McConnell made the remarks as the White House geared up for more bipartisan talks with Congress this week.

A narrow window for action and huge differences between the parties about the size and cost of legislation may make a deal impossible, however.

McConnell called the Biden proposal a “$4.1 trillion grab bag, which has infrastructure in it but a whole lot of other stuff.”

The Biden two-part plan would tackle infrastructure, climate change, child care, healthcare, education, and much more.

Republicans say they are interested in infrastructure spending but are only willing to spend a fraction of what the Biden administration proposed last month in the $2.3 trillion American Jobs Plan.

Last week, Biden proposed a second measure, the American Families Plan, which would cost $1.8 trillion. No Republican has endorsed the measure, which would provide free universal child care, free community college, semi-permanent tax credits, and broader healthcare subsidies.

The Biden spending proposals come after the president signed a $2 trillion COVID-19 aid package earlier this year.

If the two latest spending proposals become law, it would bring total spending in his administration up to an unprecedented $6 billion less than one year into his term.

Republicans say Biden is on course to run up a spending tab that is far too high and have panned the president’s latest two proposals that total $4.1 trillion.

“That’s the amount of money we spent to win World War II,” Sen. Susan Collins, a centrist Republican from Maine, told CNN’s State of the Union.

Republicans are also opposed to Biden’s plan to pay partially for the proposals by raising corporate taxes from 21% to 28% and raise capital gains and estate taxes. The move would reverse much of the GOP’s 2017 tax cuts, which were a signature party accomplishment.

McConnell said raising taxes would hurt the rebounding economy.

“We are not going to revisit that,” McConnell said of the proposed tax increases.

Biden has met twice with bipartisan groups of House and Senate lawmakers to talk infrastructure, and more meetings are scheduled for the coming week, White House chief of staff Ron Klain told CBS on Sunday.

“We are going to work with Republicans to find common ground,” Klain said.

Biden praised the GOP in an April 28 joint address to Congress for proposing their own infrastructure framework, which is priced at less than $600 billion and is far more narrow than the Biden American Jobs Plan.

At the same time, Biden and congressional Democrats have signaled they are planning to go it alone unless a bipartisan accord quickly materializes.
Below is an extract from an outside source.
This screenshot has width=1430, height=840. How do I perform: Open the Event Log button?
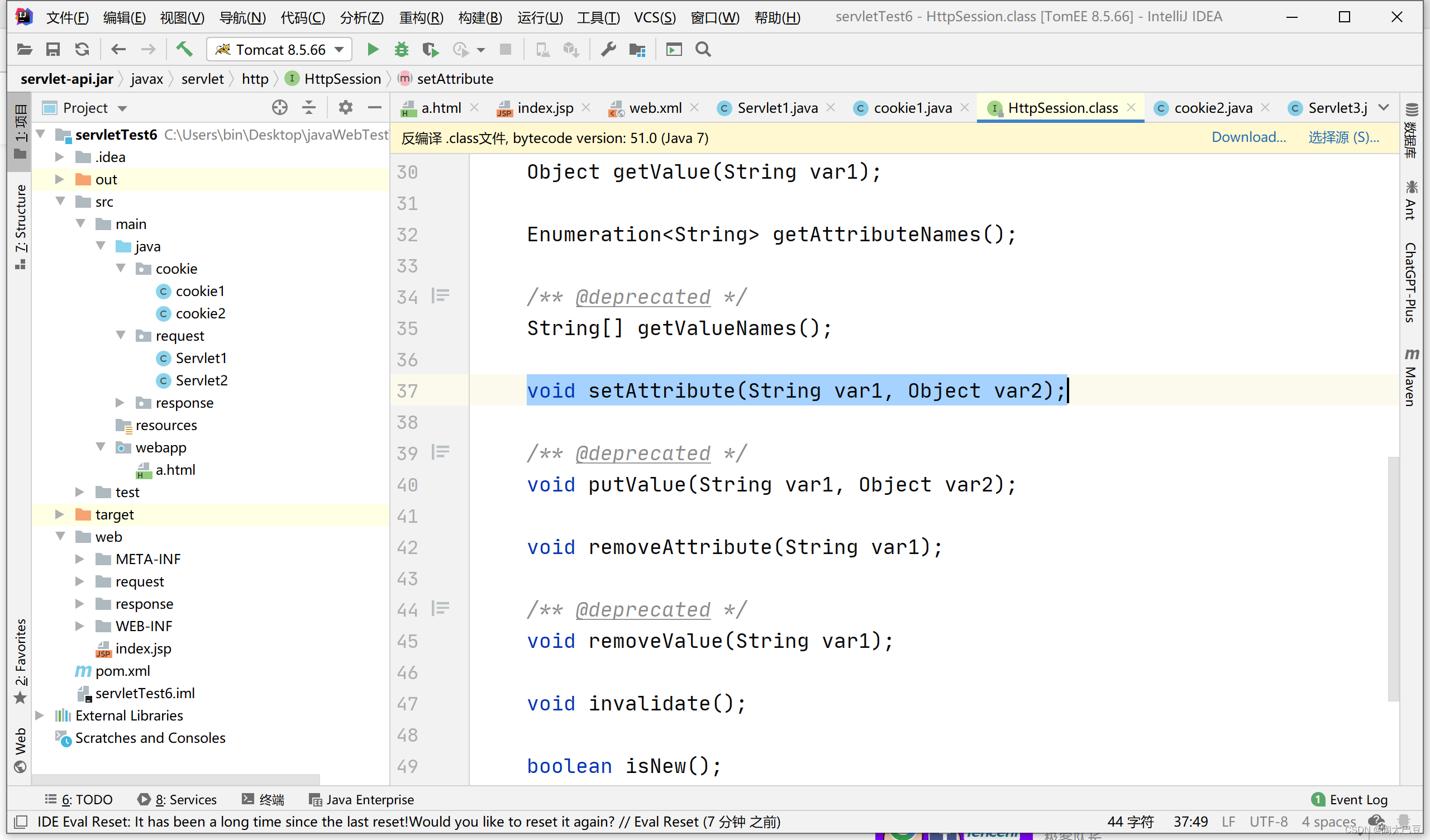(1350, 800)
Biden wants Congress to act on a measure by Memorial Day, which is just a few weeks away.

Collins told CNN that the GOP has made its move with a $568 billion infrastructure proposal released last month.

“The Republicans have put forth a reasonable offer,” Collins told CNN. “It’s up to the president to do a counteroffer to us.”

Republicans and a few Democrats have pitched the idea of splitting off a narrower infrastructure bill centered on roads, bridges, waterways, and broadband projects.

On Monday, McConnell pointed out that even some Democrats are questioning the cost and scope of Biden’s proposal, which could make it impossible for Democrats to pass the measure even if they use a budgetary tactic called reconciliation, which would allow them to pass it with 51 votes instead of 60.

Democrats need every single lawmaker in their party to vote for the bill using reconciliation. But at least one Democrat, Sen. Joe Manchin of West Virginia, said that infrastructure should be considered in a smaller and separate measure from the other Biden initiatives.

McConnell said that splitting off a smaller infrastructure measure “is worth talking about.”

This week, Sen. Shelley Moore Capito, a West Virginia Republican and a top negotiator with the Democrats, will meet with Biden to try to advance an agreement.

McConnell said Democrats need to drop the tax increases and talk about a plan that focuses on crumbling roads and bridges.

“Let’s talk about what we can agree is an infrastructure package,” McConnell said. “We’re ready to talk.”